The modified LLM was created by the authors to predict a person’s risk of acquiring 1,258 diseases based on their prior medical records. Age, sex, body mass index, and health-related behaviors like drinking alcohol and smoking cigarettes are also taken into account by the model. Researchers used data from 400,000 individuals in the UK Biobank, a long-term biomedical monitoring program, to train Delphi-2M.

For the majority of diseases, Delphi-2M’s forecasts were as accurate as or better than those of existing models that calculate the likelihood of contracting an illness. Additionally, it outperformed a machine-learning system that predicts the risk of a number of diseases based on biomarkers, which are amounts of particular chemicals or substances in the body. “It was incredibly effective,” Gerstung adds.

When it came to predicting the future course of diseases with known development patterns, like some forms of cancer, Delphi-2M performed best. For a period of up to 2 decades, the model estimated the likelihood that an individual might develop each disease based on the data in their medical records.

Early-warning system

In the Danish National Patient Registry, a nationwide database that has monitored hospital admissions for over 50 years, Gerstung and his associates evaluated Delphi-2M using health data from 1.9 million individuals. According to the authors, the model’s predictions for registry members were only marginally less accurate than those for UK Biobank participants. This shows that when the model is used with data sets from national health systems other than the one it was trained on, it can still produce quite accurate predictions, according to Gerstung.

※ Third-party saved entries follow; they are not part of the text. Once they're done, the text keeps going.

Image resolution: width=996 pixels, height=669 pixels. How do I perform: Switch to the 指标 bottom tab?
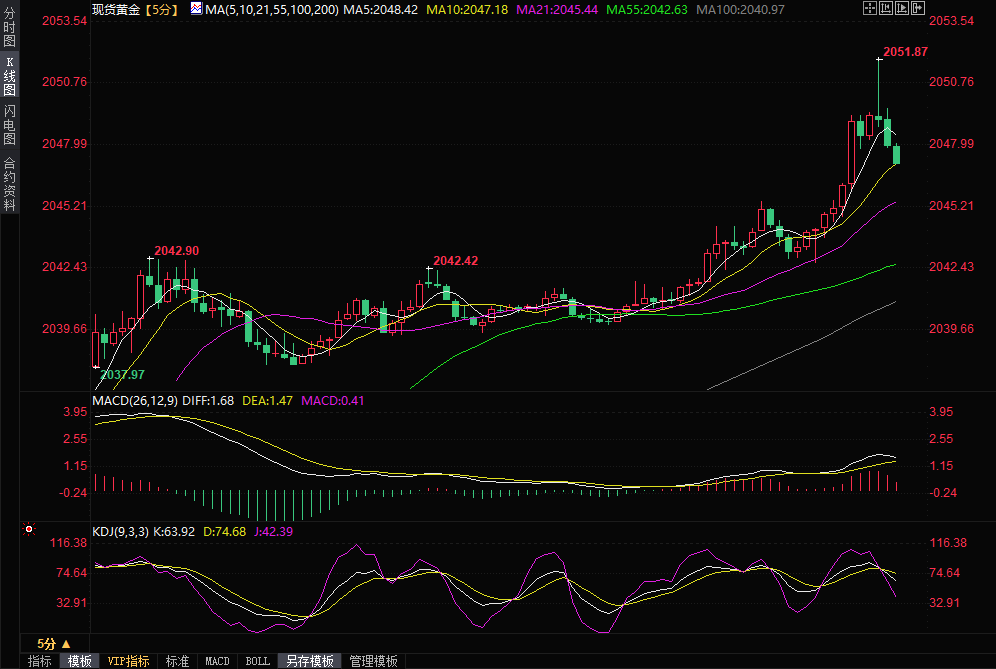click(40, 661)
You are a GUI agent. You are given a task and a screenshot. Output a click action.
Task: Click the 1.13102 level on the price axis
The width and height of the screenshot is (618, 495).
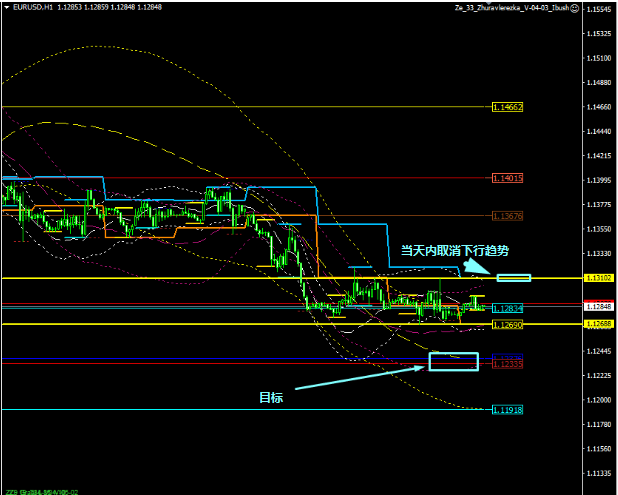tap(599, 277)
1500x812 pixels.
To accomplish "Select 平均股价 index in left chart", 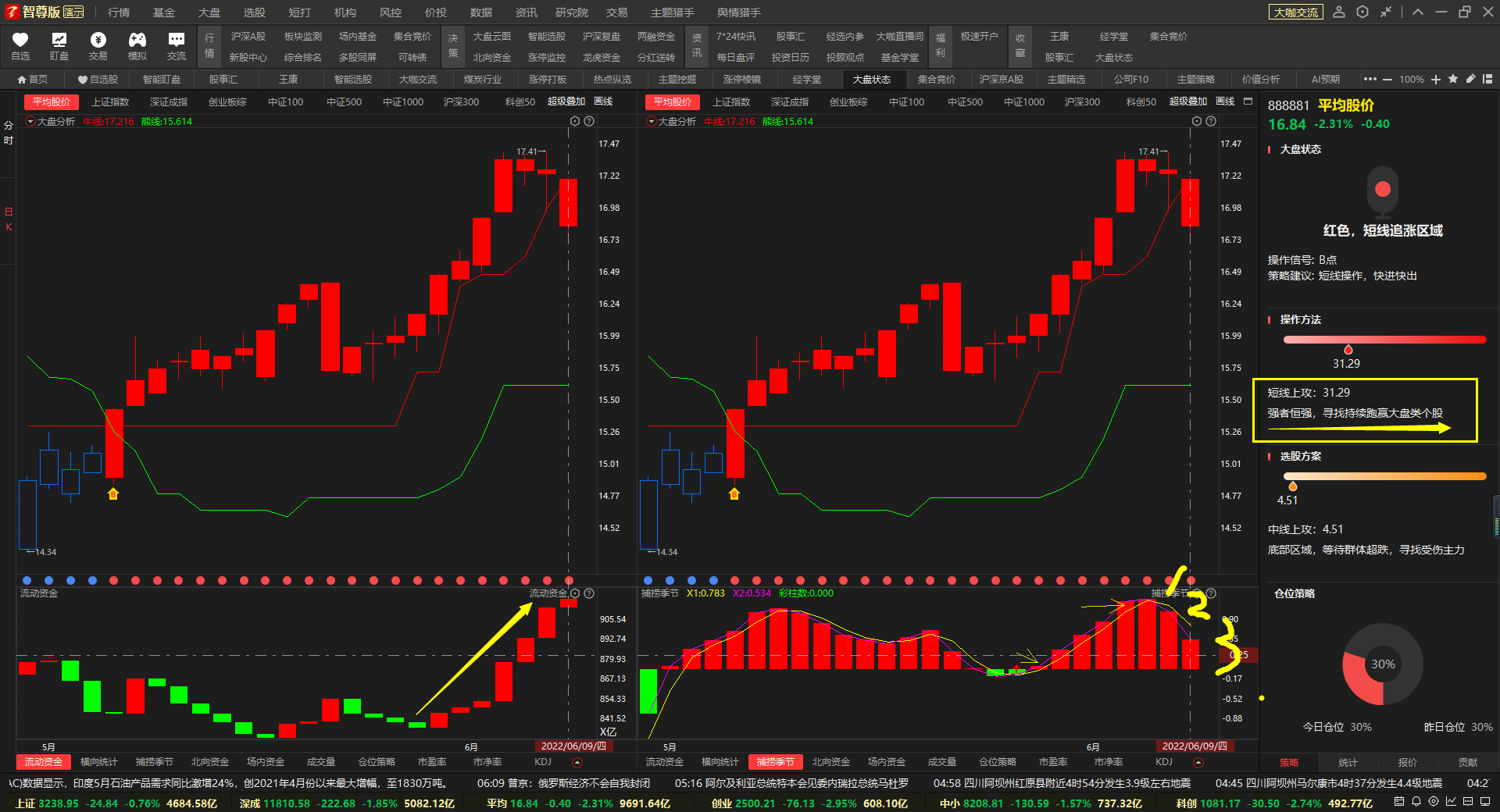I will click(x=52, y=102).
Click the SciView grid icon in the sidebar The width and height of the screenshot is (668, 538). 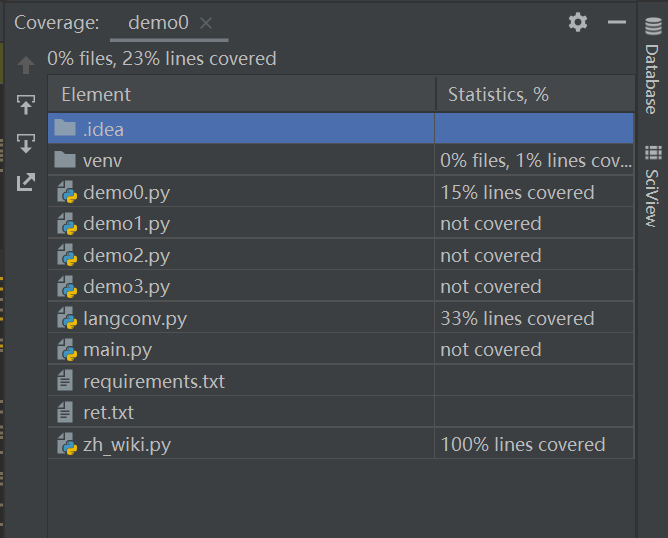(653, 153)
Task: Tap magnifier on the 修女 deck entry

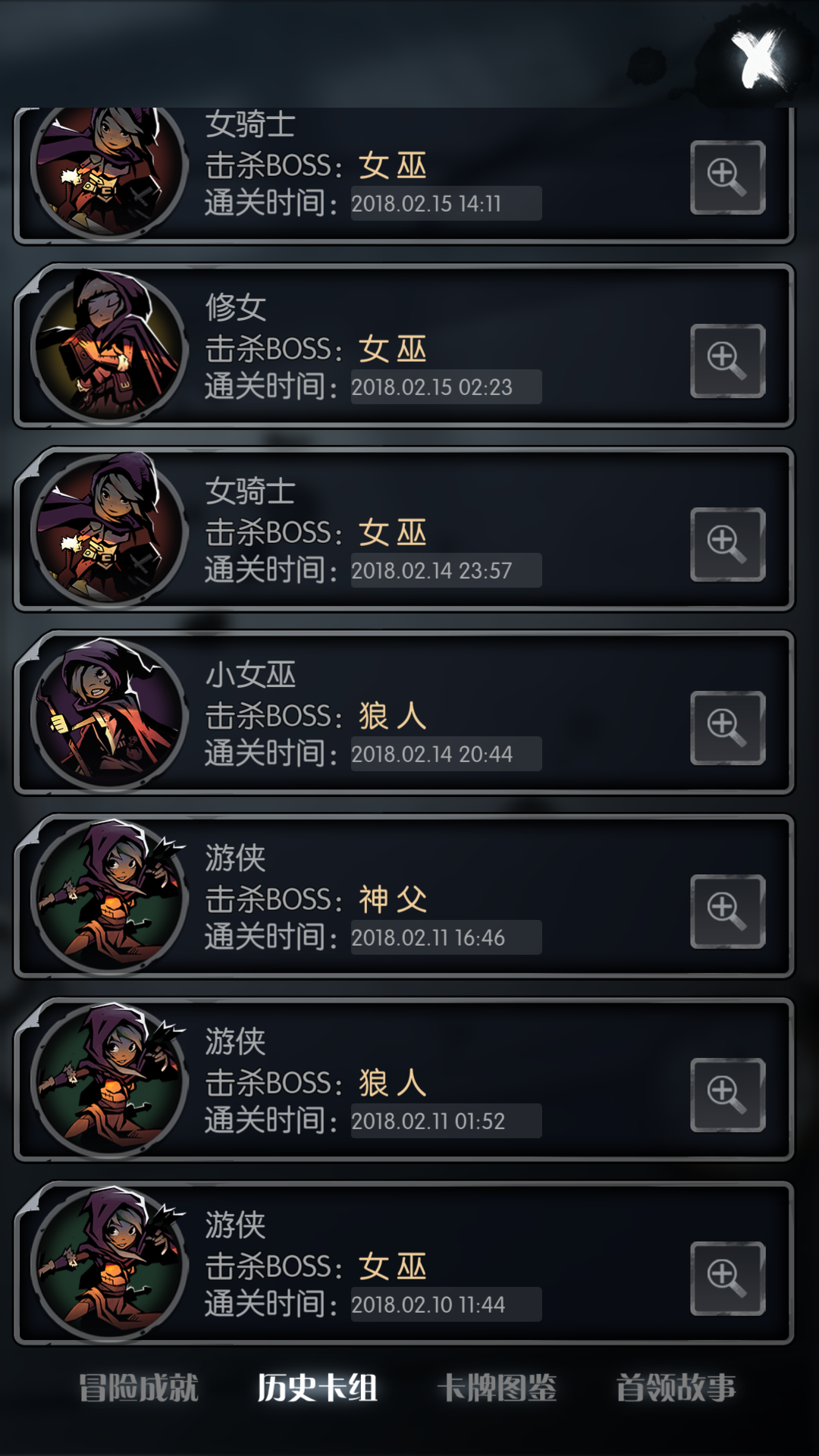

“Delphi-2M is an intriguing addition to the emerging field of modelling multiple diseases simultaneously, but it has limitations,” says Degui Zhi, a bioinformatics researcher at the University of Texas Health Science Center at Houston who creates AI models. The UK Biobank data, for example, only recorded individuals’ initial encounters with an illness. A person’s history of disease is “important for the modelling of personal health trajectories,” according to Zhi.

To increase Delphi-2M’s reach, Gerstung and his associates will assess the accuracy of the model using data sets from numerous countries. According to him, it will be crucial to consider how this data may be integrated to create algorithms that are even more accurate.